After the article was published I got a number of calls from readers who disagreed with my assessment. They insisted that because vacuum tubes remain relatively cool to the touch, (ambient temperature), that the tube will in deed collect snow and thus have a greatly reduced efficiency when covered with snow. They supported their theory with the idea that flat plate collectors will be hot to the touch when the sun is shining and as a result will melt snow as it falls and / or soon thereafter.

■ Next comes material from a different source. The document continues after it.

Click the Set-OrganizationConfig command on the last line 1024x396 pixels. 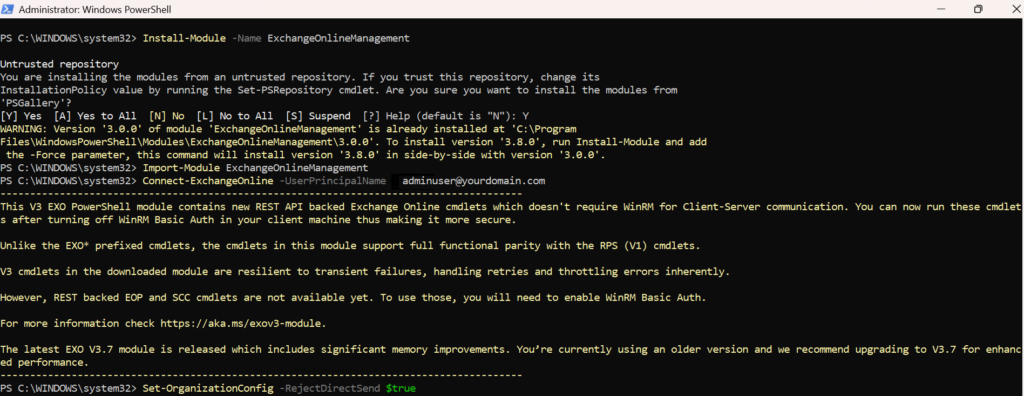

Well, the summer of 2009, when my article was written and published, pre-dated the installation of a Sunnovations TSS on my home. I went into a lot of detail in last month’s newsletter about Sunnovations but I just want to refresh your memory by saying one of Sunnovation’s claims to fame is that they pull a vacuum on standard flat plate collectors. Vacuum tubes are not an option with the Sunnovations system so when I chose Sunnovations for my own home I knew, despite my previous article expressing the attributes of vacuum tubes, that I would be using flat plate collectors…and I was, (and remain),  fine with that. The many advantages of Sunnovations, again, which I expressed last month, far out weighed any earlier preference with vacuum tubes.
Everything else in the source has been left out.